What is expected:
Which lines of the entries contain the word "Eminent"? Please list them.

Items listed in a dataset:

--------

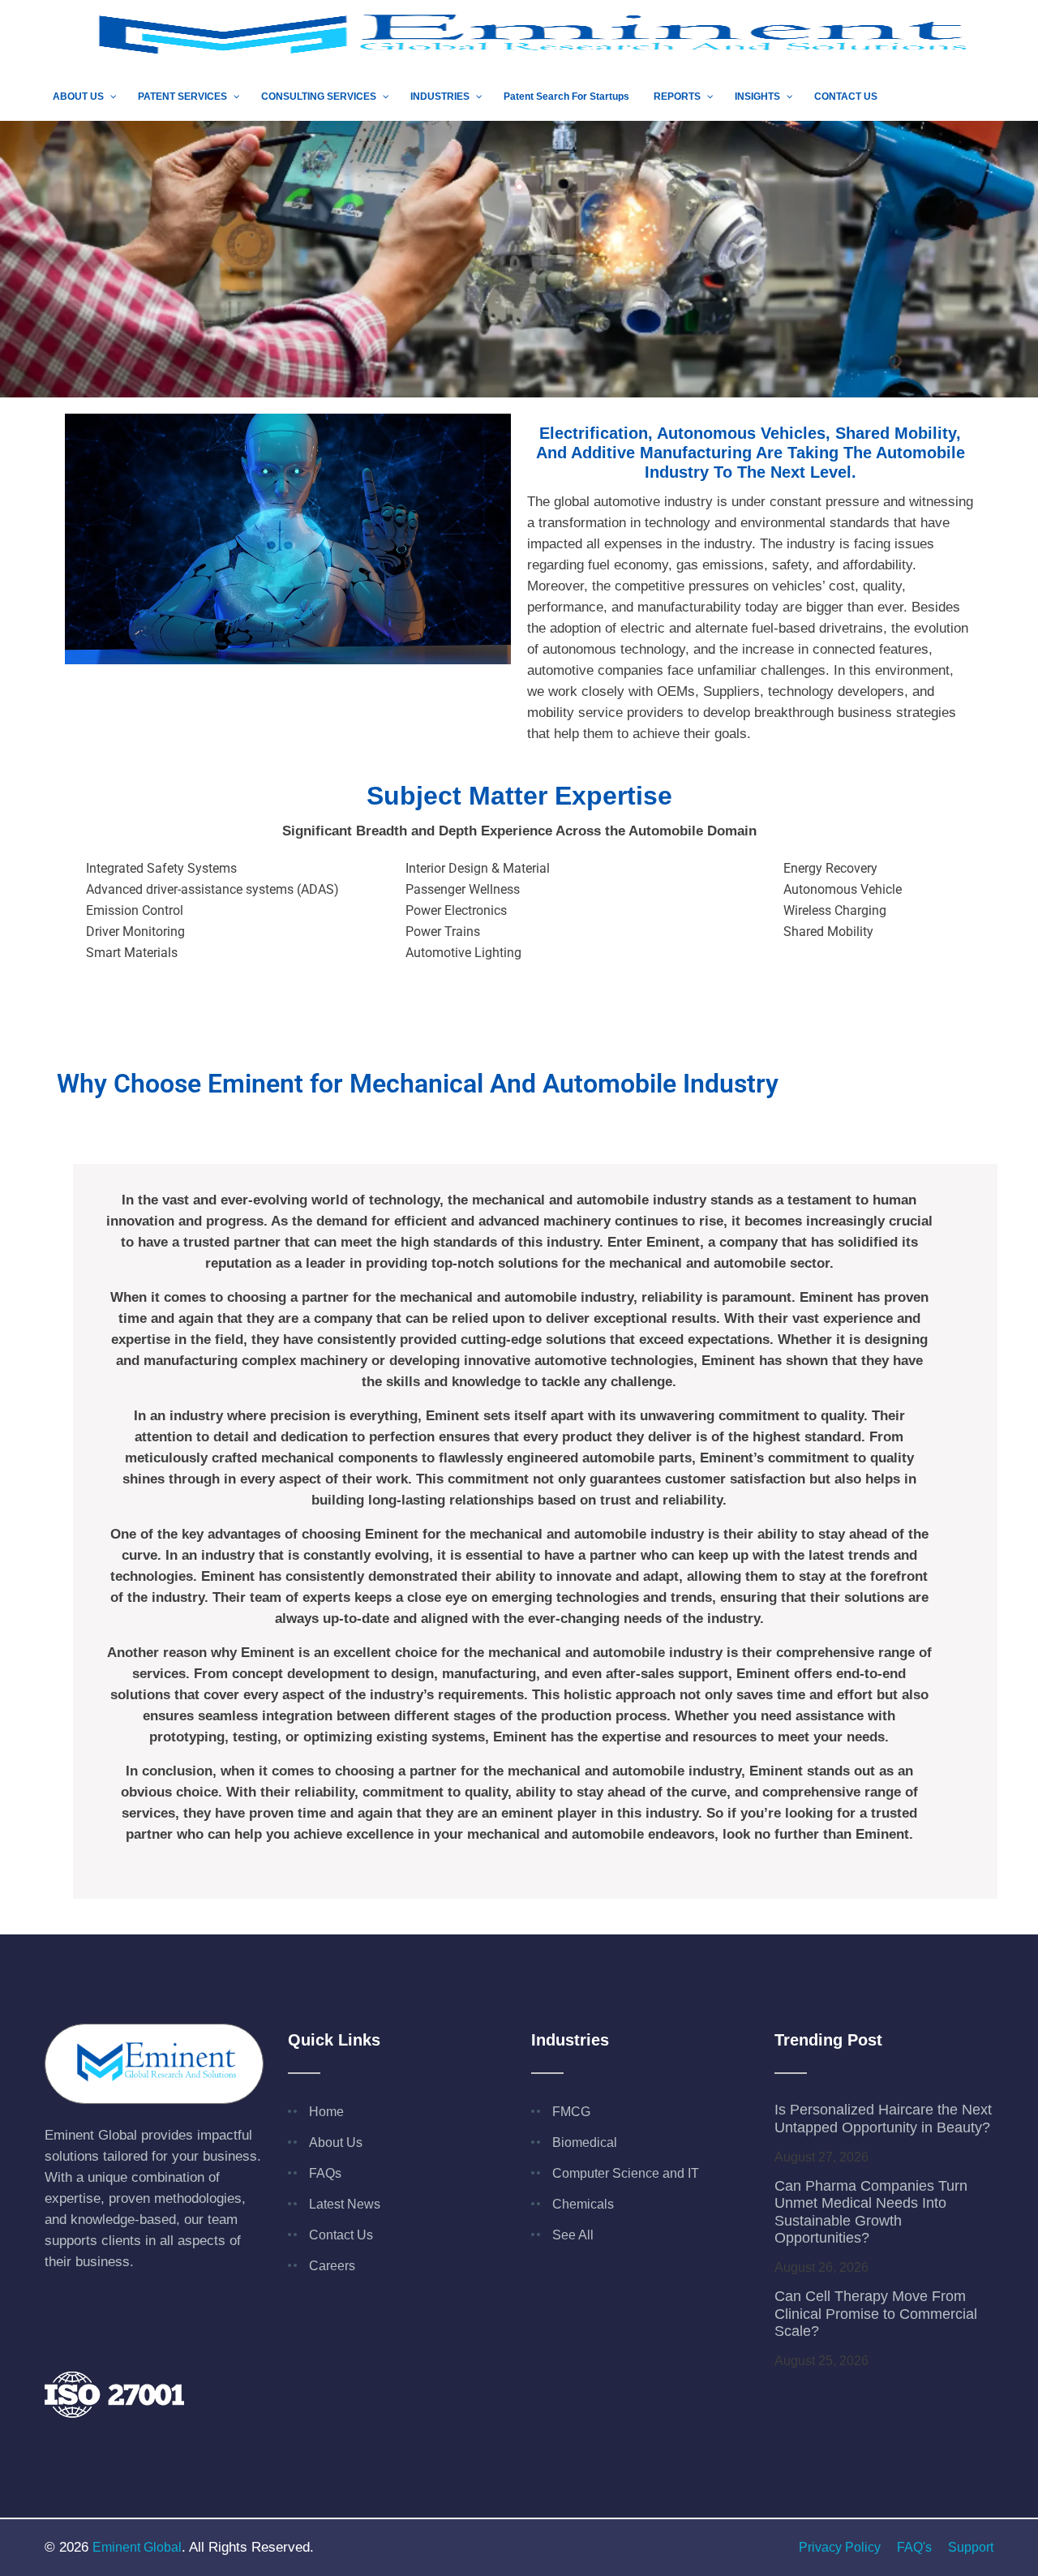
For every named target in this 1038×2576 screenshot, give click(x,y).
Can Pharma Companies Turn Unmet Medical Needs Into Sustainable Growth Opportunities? (870, 2212)
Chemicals (583, 2204)
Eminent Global (137, 2547)
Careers (332, 2266)
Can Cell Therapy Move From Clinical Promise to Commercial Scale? (875, 2313)
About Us (335, 2142)
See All (573, 2235)
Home (326, 2112)
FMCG (571, 2112)
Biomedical (584, 2142)
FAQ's (914, 2547)
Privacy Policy (840, 2547)
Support (970, 2547)
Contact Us (341, 2235)
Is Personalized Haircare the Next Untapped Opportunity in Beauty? (883, 2119)
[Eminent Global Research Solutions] (519, 35)
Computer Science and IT (625, 2173)
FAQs (325, 2173)
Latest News (344, 2204)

--------

Final answer:
Eminent Global (137, 2547)
[Eminent Global Research Solutions] (519, 35)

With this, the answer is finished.